How much more efficient? We use a standard time allocation model based on a famous paper by Aguiar, Bils, Charles & Hurst (2021), together with assumptions about the relative size of efficiency gains in leisure tasks vs. productive tasks that are based on our measure of the share of activities on the related websites that ChatGPT can substitute. While the right assumptions here can be debated, they almost always imply very large efficiency gains in productive online tasks for private households—our preferred range implies 76-176% efficiency increases—and also some efficiency gains (albeit smaller) for online leisure tasks.
Implications for thinking about AI and economic policy
Why does this matter? Most of the policy debates around AI do not mention that there might be massive benefits to private households. While other researchers may come up with different estimates, if they are even in the same ballpark as what we find here, it means that private household benefits might be equally (or more!) important than labor market consequences of AI in terms of what matters: living lives where we can get the things done that we have to do, so we can spend more time on the things we want to do. And this should matter for regulation and ensuring society realizes the benefits from AI. For example, the recently proposed NY State Senate Bill S7263 bars AI chatbots from providing some of the information that licensed professionals provide, such as medical advice or legal advice. This bill tries to directly protect workers whose jobs may be displaced, but at the cost of reducing the benefits of AI to consumers. If the household benefits of AI are large, policy should take this into account!

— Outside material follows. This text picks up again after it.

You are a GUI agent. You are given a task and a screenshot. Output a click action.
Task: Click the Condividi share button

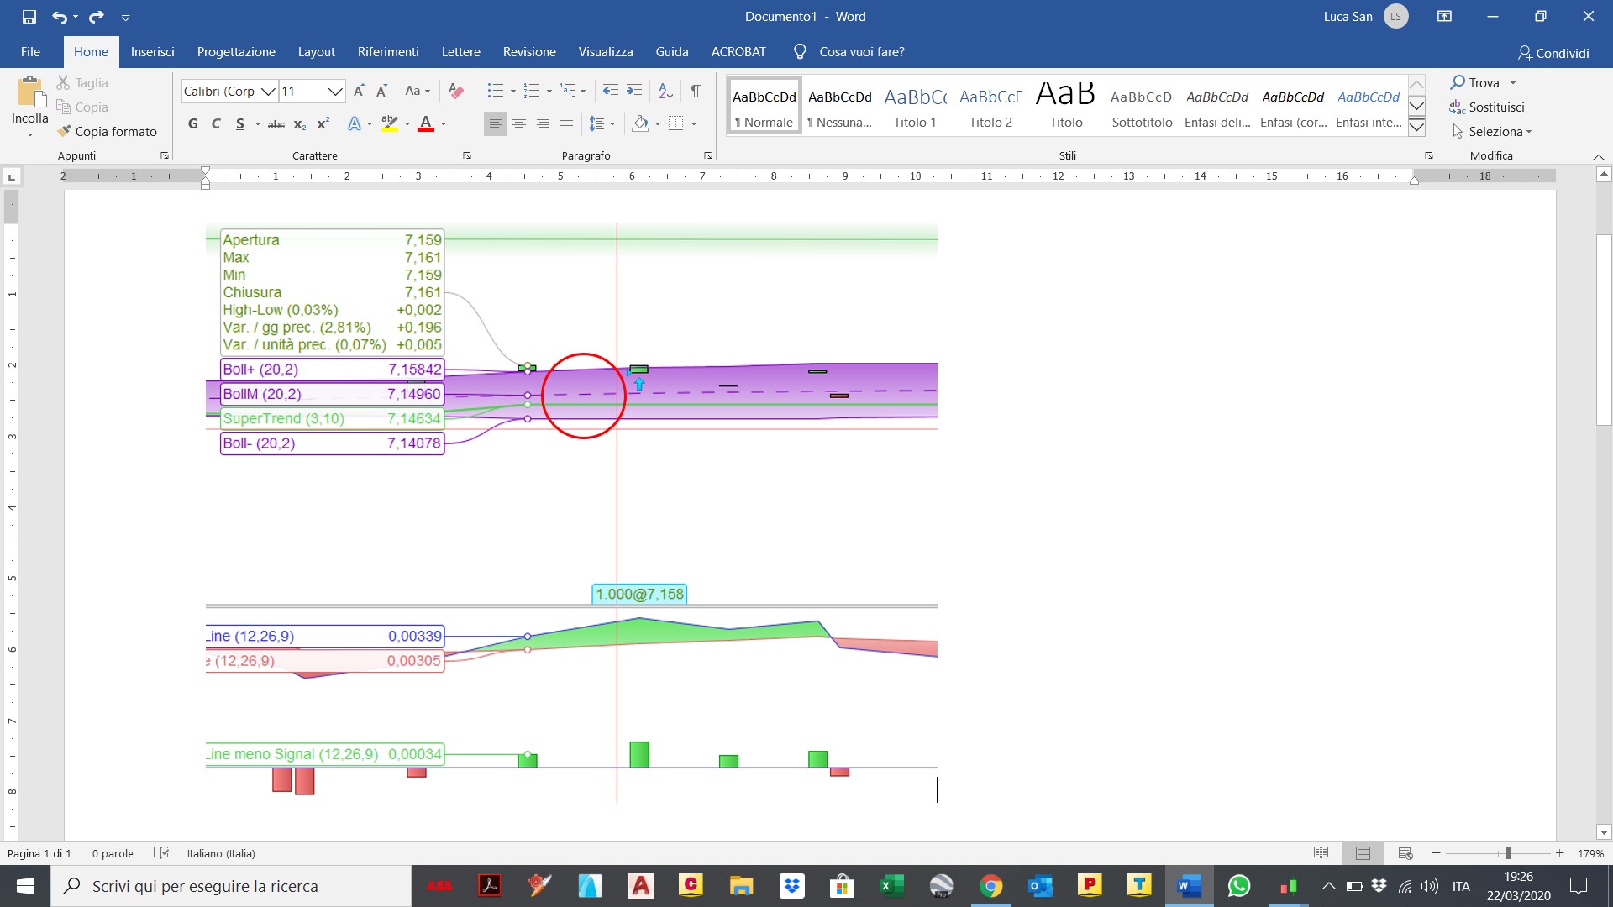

In any case, a lot more research should be done on the household impacts of AI, in order to expand on, and validate, our findings, and ensure that policymakers consider the large share of the productivity impacts that are taking place outside of labor markets.
Our study also has implications for maximizing the benefits from AI: as a society, we should invest in helping those households currently lagging in their private use—older and poorer households, in particular—to catch up in their adoption, e.g. by providing free training or licenses for state-of-the-art chatbots, to ensure that the benefits can reach everyone.
References
Aguiar, M., Bils, M., Charles, K. K., & Hurst, E. (2021). Leisure luxuries and the labor supply of young men. Journal of Political Economy, 129(2), 337-382.
Appel, R., Massenkoff, M., McCrory, P., McCain, M., Heller, R., Neylon, T., & Tamkin, A. (2026, January 15). Anthropic Economic Index report: Economic primitives. Anthropic. https://www.anthropic.com/research/anthropic-economic-index-january-2026-report
Blank, M., Schubert, G., & Zhang, M. B. (2026). The household impact of generative AI: Evidence from internet browsing behavior. arXiv. https://arxiv.org/abs/2603.03144
Chatterji, A., Cunningham, T., Deming, D. J., Hitzig, Z., Ong, C., Shan, C. Y., & Wadman, K. (2025). How people use chatgpt (No. w34255). National Bureau of Economic Research.